Along with the remarkable advances in high throughput sequencing technologies and genomic data explosion, artificial intelligence technologies and precisely data mining and machine learning models received an exponential interest from the scientific community in both pharmaceutical and medical research (Abdelkrim et al., 2021). The drug development industry uses computer science and artificial intelligence models to manipulate the set of data related to the construction of new medication starting from discovery and development to manufacturing, and marketing. Therefore, AI is intensively involved in the pharmaceutical sector. (Ramesh et al., 2004) by leveraging and implementing AI systems in the construction process of life-saving drugs with higher productivity, improved efficiency, and faster production (Zhang et al., 2017) as well as It could improve every aspect of manufacturing, including quality control and predictive maintenance.
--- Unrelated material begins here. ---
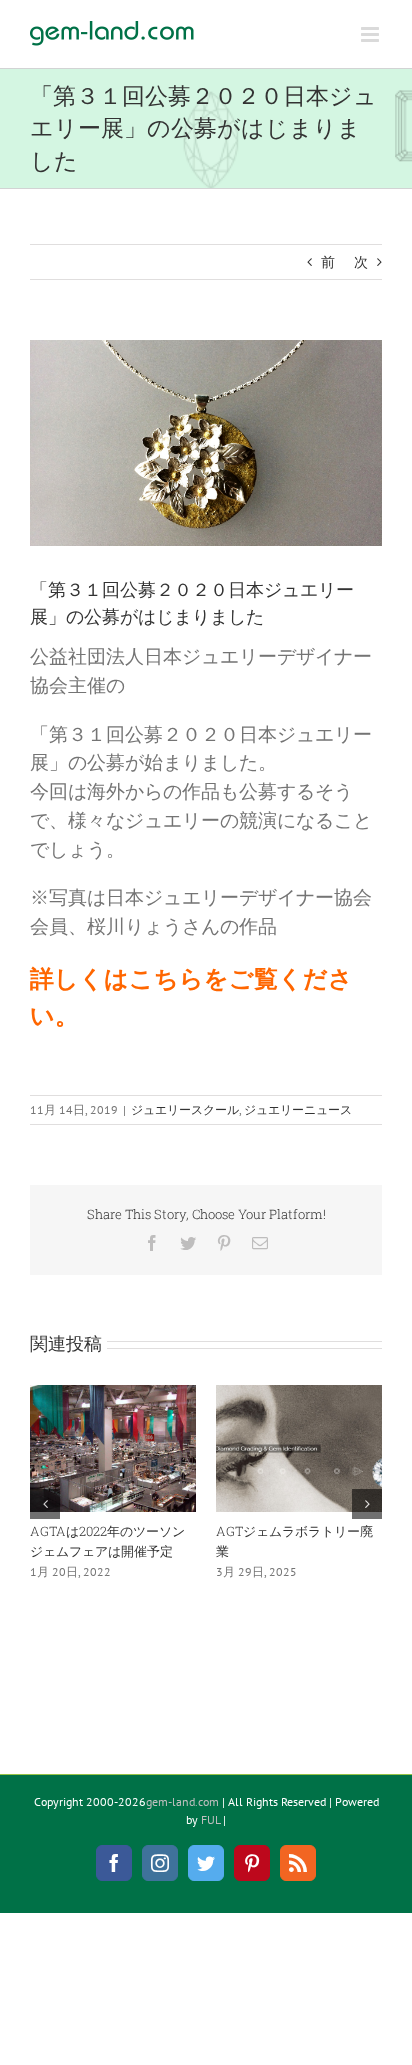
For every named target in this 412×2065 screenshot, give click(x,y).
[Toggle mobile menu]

Drug development is a tough and time-consuming process that typically takes between 6 and 12 years to produce a clinically safe drug that ready to be finally delivered to the market. The major risk in drug development is the uncertain result of the experiments, where despite the significant investment of money, time, and effort, there is no guarantee that the drug will be successful once it is released (Lamberti et al., 2019). Drug discovery and design is the process of searching for and identifying new medicine. Identifying new drugs is an extremely long and tedious process which is based on different approaches and strategies. The drug discovery process typically begins with the identification of a specific disease and the definition of the unmet medical needs, followed by the identification and validation of a druggable target molecule through the development of both in-vivo and in-vitro trials. Many molecules can be processed and then selected to select a small number of potential candidates. However, the main problem is that the quantity of ligands to be tested has risen dramatically; we are currently taking into account more than 10^13 ligands. Eventually, considerable efforts have been made to minimize the process's cost and duration while boosting the drug effectiveness (DiMasi et al., 2016).
As an effective solution to manage the explosion of the number of ligands, Artificial intelligence (AI) has been used to speed up drug development by combining a variety of data sources, such as publicly available datasets, databases, and various types of textual material, into a knowledge ground that is used to train machine learning models at different stages of the drug development and discovery process (Vamathevan et al., 2019).
In this paper, we explore and discuss how machine learning can be used in the different steps of drug discovery and development. It should be emphasized that machine learning methods have been extensively used in literature. As a result, we chose for this article papers exhibiting highly novel ML/DL results. In addition, abstracts, posters, and technical reports were excluded from the study. Following the findings of an initial collection of relevant articles, we first removed duplicates from multiple sources and then did a thorough examination to evaluate the remaining articles based on the inclusion criteria: the paper is original and full-text, and focuses on machine learning applications and deep learning approaches in drug discovery and development.
The remainder of the paper is organized as follows: Section 2, presents some of the most important concepts in drug discovery and development. In section 3, we introduce some theoretical background on machine learning and its application to drug discovery as well as some of the most cited databases in the field. Section 4, is a thorough summary of the most significant contributions in the field. The paper discusses the findings and presents the major challenges, and prospects future directions in section 5. Finally, section 6 closes our study with general remarks and our future research perspectives.